大手管理会社3社の平均営業利益が6.06%なので、平均的を少し下回る利益率です。
財務状況
引用:株探
- 自己資本比率:65.3%
- 有利子負債倍率:0.00倍
大手管理会社3社の自己資本比率の平均は66.9%、有利子負債倍率は0.03倍です。
この数字を見ると大手管理会社3社の中では平均的な財務基盤です。
しかし自己資本比率は40%以上、有利子負債倍率は1倍以下だと一般的には優秀な財務基盤です。
これに対して、イオンディライトは大きく上回っているのでかなり優秀な財務基盤です。
利益剰余金の安心できる目安は、総資産に対して30%以上です。
剰余金は増加傾向で総資産に対して60.6%もあります。
中期3ヵ年経営計画
イオンディライト ビジョン2025
2025年度数値目標
引用:イオンディライト
実現に向けたロードマップ
引用:イオンディライト
目標数値とKPI
2023年度の目標数値
引用:イオンディライト
KPI(重要業績評価指標)
引用:イオンディライト
新型コロナやウクライナ危機などの影響で、一部施策の効果が出てくるのに1~2年の遅れになっています。
配当金と株主優待
配当金の推移
引用:バフェットコード
- 配当金:86円(2024年2月期)
- 配当利回:2.91%(2023年4月14日)
- 配当性向:40.7%
配当金は、2005年から18年連続増配をしています。
2024年2月期は1円増配予想なので、実現すれば19年連続増配になります。
2022年から始まる新しい中期3ヵ年経営計画では、連結配当性向を40%へ引上げを発表しました。
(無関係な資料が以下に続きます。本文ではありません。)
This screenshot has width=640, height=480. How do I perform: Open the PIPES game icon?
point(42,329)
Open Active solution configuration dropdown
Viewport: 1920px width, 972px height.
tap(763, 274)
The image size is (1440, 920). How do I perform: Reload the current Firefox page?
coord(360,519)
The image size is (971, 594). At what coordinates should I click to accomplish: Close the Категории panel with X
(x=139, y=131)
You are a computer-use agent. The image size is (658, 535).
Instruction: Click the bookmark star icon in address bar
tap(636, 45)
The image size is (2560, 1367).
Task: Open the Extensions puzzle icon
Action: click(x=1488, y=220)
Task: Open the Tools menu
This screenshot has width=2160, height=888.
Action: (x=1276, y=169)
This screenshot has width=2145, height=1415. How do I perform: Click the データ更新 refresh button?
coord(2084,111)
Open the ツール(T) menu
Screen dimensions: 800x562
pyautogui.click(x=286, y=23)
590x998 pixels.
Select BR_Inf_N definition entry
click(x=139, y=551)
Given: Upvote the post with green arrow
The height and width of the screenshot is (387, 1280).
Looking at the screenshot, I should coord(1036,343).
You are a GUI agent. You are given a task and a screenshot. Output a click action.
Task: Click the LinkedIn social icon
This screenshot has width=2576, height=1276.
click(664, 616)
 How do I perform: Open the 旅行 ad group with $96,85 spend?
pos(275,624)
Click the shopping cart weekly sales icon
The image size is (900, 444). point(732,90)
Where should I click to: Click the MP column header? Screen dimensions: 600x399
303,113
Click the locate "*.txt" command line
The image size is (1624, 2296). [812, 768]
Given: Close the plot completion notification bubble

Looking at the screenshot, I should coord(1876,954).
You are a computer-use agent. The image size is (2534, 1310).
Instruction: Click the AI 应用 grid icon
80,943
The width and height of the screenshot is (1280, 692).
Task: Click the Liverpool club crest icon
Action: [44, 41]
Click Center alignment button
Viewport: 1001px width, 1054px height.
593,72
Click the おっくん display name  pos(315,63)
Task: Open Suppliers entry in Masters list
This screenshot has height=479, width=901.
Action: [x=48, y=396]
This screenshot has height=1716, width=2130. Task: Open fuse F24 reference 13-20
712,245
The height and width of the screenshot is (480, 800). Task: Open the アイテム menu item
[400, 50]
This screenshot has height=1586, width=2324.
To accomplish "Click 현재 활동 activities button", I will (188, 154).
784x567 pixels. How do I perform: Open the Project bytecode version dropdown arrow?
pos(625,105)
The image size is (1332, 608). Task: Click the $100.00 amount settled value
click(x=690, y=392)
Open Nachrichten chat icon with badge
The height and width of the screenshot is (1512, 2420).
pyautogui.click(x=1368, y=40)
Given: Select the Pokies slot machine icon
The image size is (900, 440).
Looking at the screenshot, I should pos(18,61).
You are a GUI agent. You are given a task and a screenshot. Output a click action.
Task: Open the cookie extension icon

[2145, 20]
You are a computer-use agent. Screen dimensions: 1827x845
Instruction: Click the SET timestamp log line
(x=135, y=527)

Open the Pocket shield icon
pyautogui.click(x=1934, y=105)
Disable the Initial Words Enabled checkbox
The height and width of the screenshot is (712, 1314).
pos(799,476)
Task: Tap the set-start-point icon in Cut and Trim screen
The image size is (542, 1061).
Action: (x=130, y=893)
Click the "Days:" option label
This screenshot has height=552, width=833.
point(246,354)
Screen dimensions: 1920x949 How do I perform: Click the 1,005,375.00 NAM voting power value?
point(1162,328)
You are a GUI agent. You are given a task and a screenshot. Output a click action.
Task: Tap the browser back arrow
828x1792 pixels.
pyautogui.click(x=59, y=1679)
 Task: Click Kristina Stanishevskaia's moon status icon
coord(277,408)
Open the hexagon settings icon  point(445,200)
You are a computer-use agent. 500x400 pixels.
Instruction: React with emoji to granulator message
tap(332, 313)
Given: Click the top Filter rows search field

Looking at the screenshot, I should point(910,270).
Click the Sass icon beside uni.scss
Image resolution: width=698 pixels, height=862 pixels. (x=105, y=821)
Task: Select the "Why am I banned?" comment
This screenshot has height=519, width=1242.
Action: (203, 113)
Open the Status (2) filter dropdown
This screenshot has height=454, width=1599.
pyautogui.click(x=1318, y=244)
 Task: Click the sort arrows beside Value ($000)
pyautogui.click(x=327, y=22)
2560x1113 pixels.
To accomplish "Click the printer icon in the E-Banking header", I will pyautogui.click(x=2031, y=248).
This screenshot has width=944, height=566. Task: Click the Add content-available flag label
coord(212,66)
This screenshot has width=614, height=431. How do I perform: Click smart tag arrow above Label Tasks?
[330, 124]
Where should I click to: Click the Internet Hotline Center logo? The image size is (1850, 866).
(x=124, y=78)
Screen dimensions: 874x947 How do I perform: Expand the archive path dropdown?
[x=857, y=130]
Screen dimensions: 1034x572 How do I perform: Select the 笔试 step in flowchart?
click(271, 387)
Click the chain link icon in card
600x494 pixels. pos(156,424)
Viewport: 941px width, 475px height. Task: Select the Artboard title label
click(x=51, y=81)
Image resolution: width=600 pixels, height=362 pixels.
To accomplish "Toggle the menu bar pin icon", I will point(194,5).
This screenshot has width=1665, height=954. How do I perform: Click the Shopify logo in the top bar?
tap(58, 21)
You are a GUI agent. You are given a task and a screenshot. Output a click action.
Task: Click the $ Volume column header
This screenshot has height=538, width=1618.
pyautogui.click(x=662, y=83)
24年2月期の配当性向は40.7%になり、連結配当性向の基準通りです。
しかしイオンディライトは、強力な財務基盤も持っているので増配する余力があると考えられます。
株主優待
引用:イオンディライト
イオンディライトは、毎年2月末日に100株以上を保有する株主に株主優待を実施しています。
また保有する株数によって優待口数が増えます。
まとめ
イオンディライトを買うなら、2800円付近まで様子を見て購入したい。
2800円の次は3200円、3400円と200円刻みで節目があります。
しかし月足と週足の移動平均線は3本共下向きなので注意が必要です。
しばらくは、週足移動平均線52MAを割り込まないかをまず確認したいです。
事業内容に関しては、建物管理なのでストックビジネスになります。
直近3年は新型コロナの影響をあまり受けていません。
むしろ消毒作業を含めた、清掃事業がイオンディライトの事業を引っ張っています。
さらに24年2月の業績は、過去最高水準の業績を予想しています。
本家のイオンは中国を中心にしたアジア地域へ市場を拡大していっています。
さらにイオングループへの依存度は約65%なので、影響は大きいと思います。
特に建物管理なのでイオンやイオンモールの決算や今後の出店計画にも注目です。
配当金に関しては、19期連続増配を予想で財務体質や直近の業績も安定しています。
自己資本比率65.3%、有利子負債倍率0.00倍とかなり強力な財務基盤です。
剰余金も毎年積み上げられていて、総資産の60%もあることを見ても本業は順調です。
株主優待も100株以上で2000円分のイオンギフトカードがもらえます。
高配当投資をしている人だけでなくイオンをよく利用する人は検討してもいい銘柄だと思います。